20. Soit donc une hypothèse sur la différence des
pensées entre ces si différentes écritures. Pour arriver à la vertu, au beau,
au juste, au bon, la définition a dû se faire autour de la ‘chose’ et de ses
noms, en définir les essences et qualités ; ces définitions immutables ont
institué la stabilité nécessaire à la pensée et, en ayant pour but les choses
spirituelles, elles ont entraîné avec l’âme qui les ‘connaît’ comme divine et
immortelle, en ayant un rapport provisoire au corps engendré et corruptible,
les âmes des philosophes qui ont atteint la vertu, tel Socrate dans le Phédon (67e), devant quitter définitivement leur
rapport au corps, ne plus suivre la réincarnation à laquelle les âmes
imparfaites sont contraintes afin de se perfectionner. Là est la racine de la
séparation occidentale entre langage et pensée, celle-ci du côté de l’âme, en
rapport avec la séparation mythologique entre la terre et le ciel[22],
la racine aussi de la primauté de l’étant et de l’être dans celle de la définition,
qui chez Aristote proliférera sur les étants terrestres, plantes, animaux,
humains e leurs usages, correction de la séparation platonicienne entre les choses et leurs Formes
idéales statiques – l’ousia
dans la conception de sa Physique étant à la fois la ‘substance’ de l’étant singulier et l’‘essence’ de
son espèce – afin de comprendre le mouvement, surtout celui des vivants
(génération et corruption, croissance et diminution, altération et déplacement) :
c’est cette double ousia
qui garantit la stabilité des mouvements terrestres dans la pensée
aristotélicienne, qui donc ne fait que renforcer l’importance de la ‘chose’
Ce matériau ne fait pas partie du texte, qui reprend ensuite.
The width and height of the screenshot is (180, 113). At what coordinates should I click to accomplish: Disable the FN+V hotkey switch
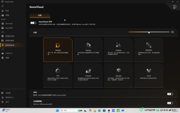(170, 103)
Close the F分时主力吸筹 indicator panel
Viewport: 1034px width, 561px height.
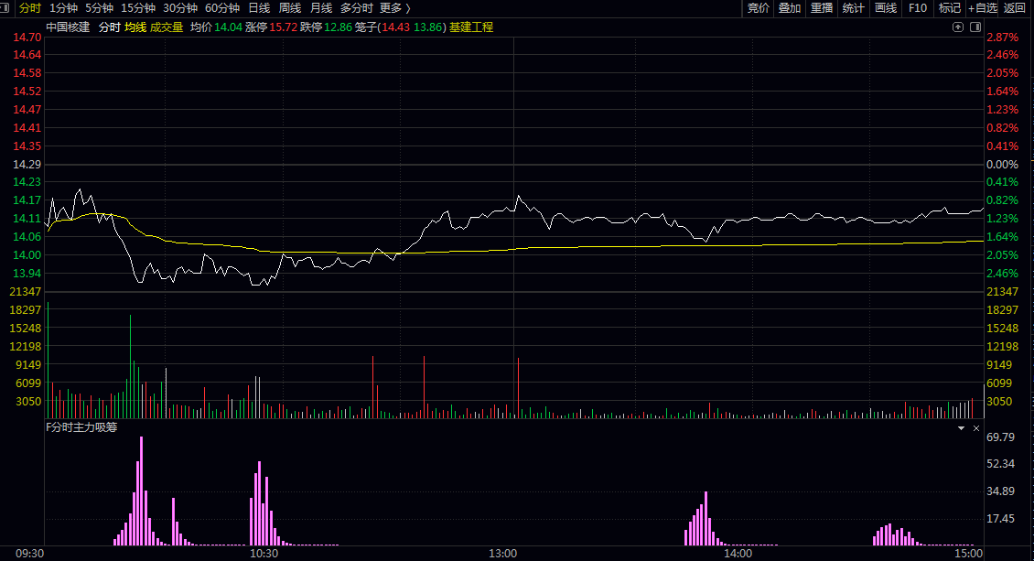pyautogui.click(x=976, y=428)
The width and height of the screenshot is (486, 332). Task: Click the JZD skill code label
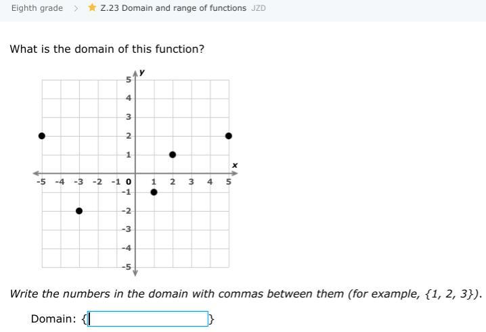click(259, 8)
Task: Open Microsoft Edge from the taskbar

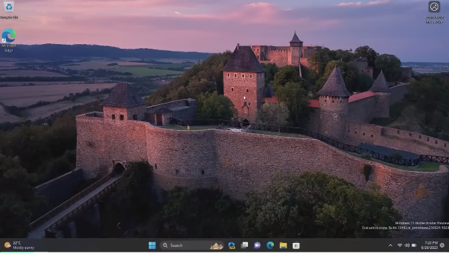Action: [x=270, y=245]
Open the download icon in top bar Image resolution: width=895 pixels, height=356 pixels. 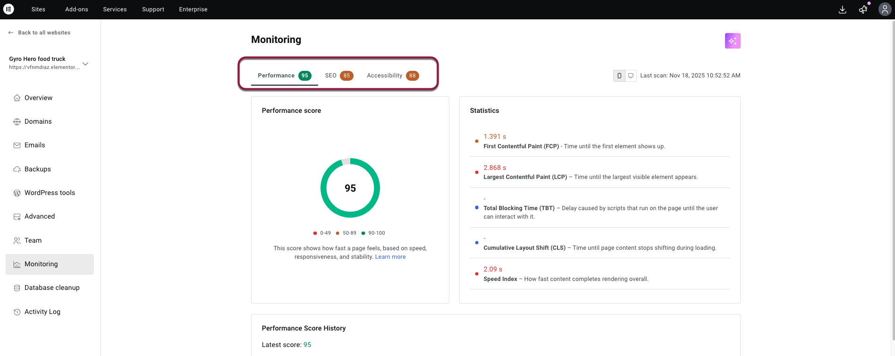tap(842, 9)
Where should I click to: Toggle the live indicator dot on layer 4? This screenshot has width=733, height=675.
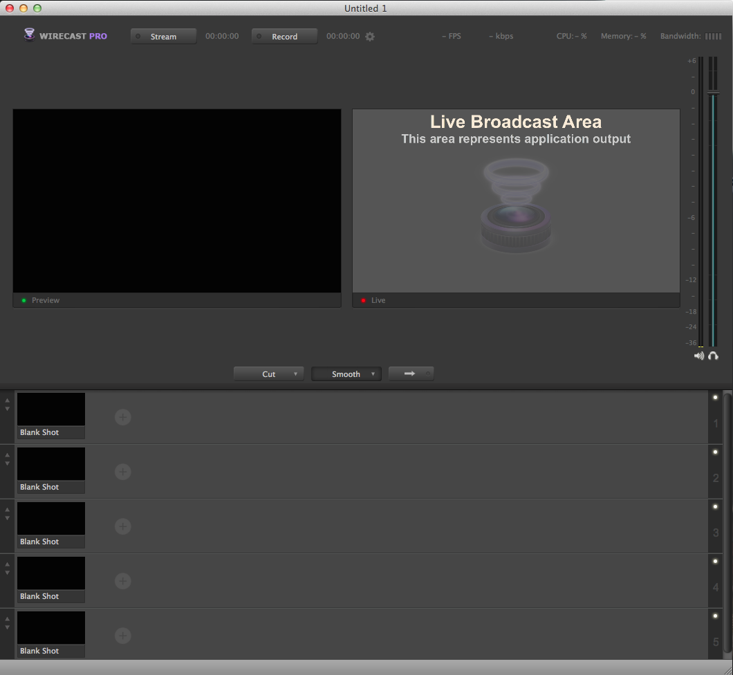(x=715, y=561)
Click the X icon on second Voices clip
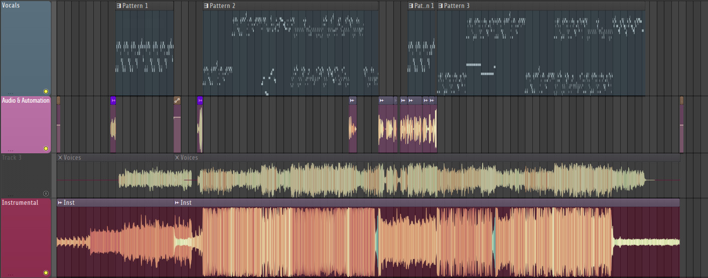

dans la pensée philosophique. Si la théologie de Thomas d’Aquin introduira
Aristote comme maître école de l’Europe à venir, il n’a pu le faire qu’en platonisant
métaphysiquement ses essences et en laissant les questions physiques dans les
marges où le XVIIe siècle les reformulera[23],
en faisant l’alliance de la définition théorique à la mathématique et aux
instruments laboratoriaux de mesure, ouvrant l’espace aux futures machines et à
tout type de techniques qui font fureur dans la Chine moderne.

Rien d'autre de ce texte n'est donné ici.